Hackers Claim Massive Breach of Location Data Giant, Threaten to Leak Data
Hackers Claim Massive Breach of Location Data Giant, Threaten to Leak Data
Gravy Analytics has been one of the most important companies in the location data industry for years, collating smartphone location data from around the world selling some to the U.S. government. Hackers say they stole a mountain of data.
404 Media (www.404media.co)
FTC Takes Action Against Gravy Analytics, Venntel for Unlawfully Selling Location Data Tracking Consumers to Sensitive Sites
The Federal Trade Commission is taking action against Gravy Analytics Inc. and its subsidiary Venntel Inc.
Federal Trade Commission (www.ftc.gov)
-
@briankrebs I'm confused how they end up getting so much location data. Are mobile carriers colluding with adtech industry to link up information (port and IP address used for ads -> subscriber id -> carrier location info), or is it just that Google and Apple have such bad permissions defaults/UX that junkware is able to access location unless you lock it down?
-
BrianKrebsreplied to Cassandrich last edited by [email protected]
@dalias It's basically the nature of the mobile ad ecosystem in general. When you visit a website with your mobile, in a microsecond the ability to place a certain ad in front of you is put out as an automated bid request to hundreds of ad networks that can all bid on the ability to show their ad. There is a robust market now of participants to this real-time bidding market that simply collect and resell all the live bidstream data, which can include the phone's unique ID, precise location coordinates, and enriched data from other marketing and advertising firms that provide more details about the user.
If you're really interested in learning more about how it all works, you could do a lot worse than to read my linked story, which explains it in more detail.
-
@briankrebs What I'm asking is the technical question of where the location data originates from.
Is the user's phone doxxing them due to defaults or poor ux tricking the user into letting the adtech libraries integrated into junkware apps access location api?
Or are they getting access to location from the carrier via some identifying info the carrier can resolve back to a subscriber id to dox them?
-
@dalias There are a lot of self-interested parties to blame for this current situation. Among them are Apple and Google, for giving each phone a unique identifier for advertisers (IDFA) that could be used to track/differentiate users over time.
-
@dalias Some of this is from mobile apps which sell user location data. A lot of it is from mobile websites that share location data with advertisers
-
P [email protected] shared this topic
-
@briankrebs But none of those should have access to location to begin with. Unless they've exploited bugs or tricked the user (or exploited bad OS defaults) to have location permission.
-
@dalias Yeah you're asking good questions, but afaict they are answered in the story I wrote and linked to. I realize it's long, but that's because it's also complicated.
-
@briankrebs I'm not asking this to be difficult or to blame users for installing junk apps and not locking down permissions right.

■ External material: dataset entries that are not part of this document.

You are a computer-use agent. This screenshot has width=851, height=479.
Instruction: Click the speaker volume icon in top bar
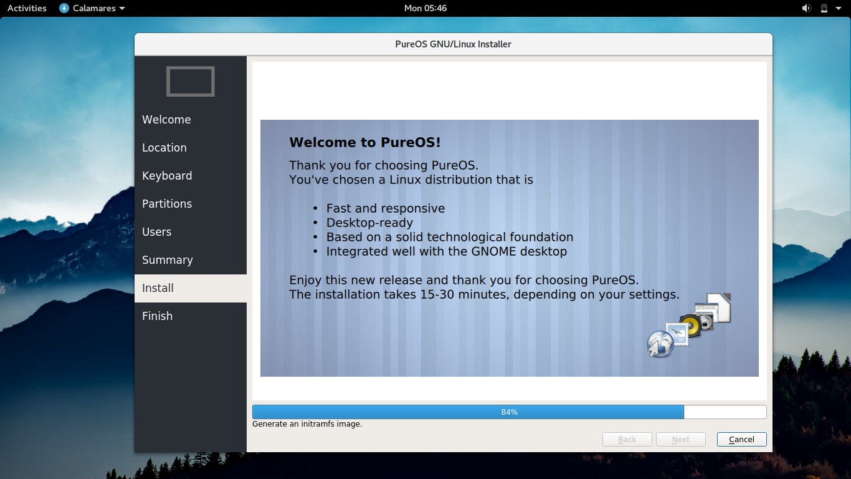tap(806, 8)
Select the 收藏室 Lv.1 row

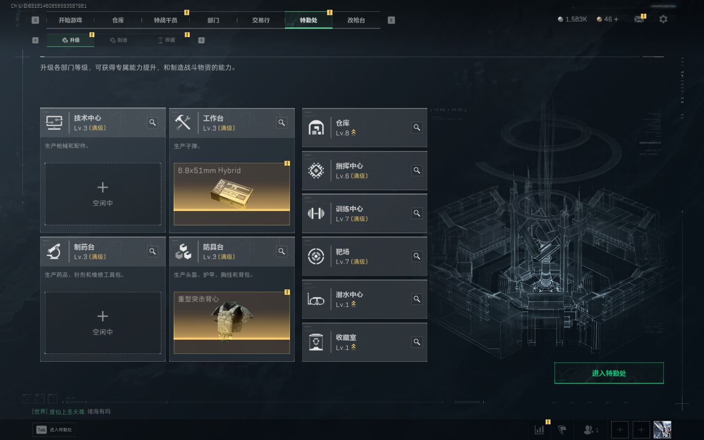point(365,342)
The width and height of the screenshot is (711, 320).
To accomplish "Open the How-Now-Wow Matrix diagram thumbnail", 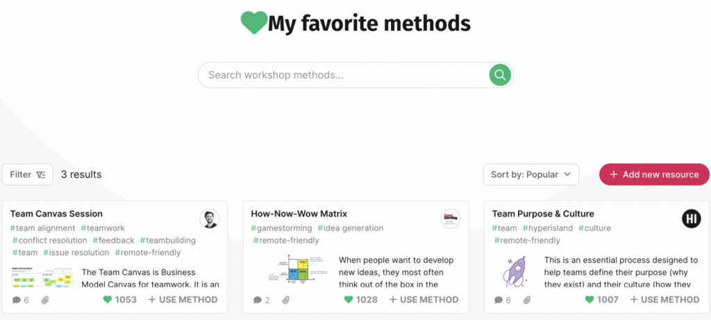I will click(296, 270).

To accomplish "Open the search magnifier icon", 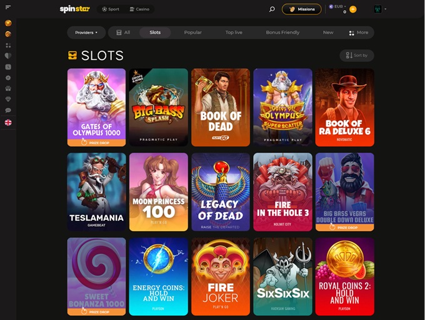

I'm trying to understand who the real culprits in leaking this data are, to know both who to target, and who is affected (like, are carriers doxxing us even if we have location properly locked down?).
-
@dalias @briankrebs You give location access to the app or site to get the weather, the embedded SDK passes the location to data brokers.
-
@BucciaBuccia @dalias from the 404 story: "The location data is staggering; in one file, I see over 10,000 distinct Android applications providing data such as GPS locations, IP addresses, user agents, and more from millions of phones"
-
@BucciaBuccia @dalias what Buccia said. basically, the capability to harvest this information is included in mobile SDKs that app developers get paid to include in their code.
-
@[email protected] @[email protected] @[email protected] honestly this is one of the cons of how android (and ios) are designed. I am not sure there is a fix for this, but people become so used to clicking "ALLOW" because when installing an app the first thing you get is a bunch of pop ups for allowing various permissions. I absolutely can see how someone would just be used to tapping allow without fully reading or understanding the implications. The typical "calculator" app requesting location data is always used as an example right but it's much more subtle than that. you'll get an app like a messaging service for instance, it asks for contacts, asks for access to your camera roll, and maybe at the end it asks for "find and connect to devices on your network"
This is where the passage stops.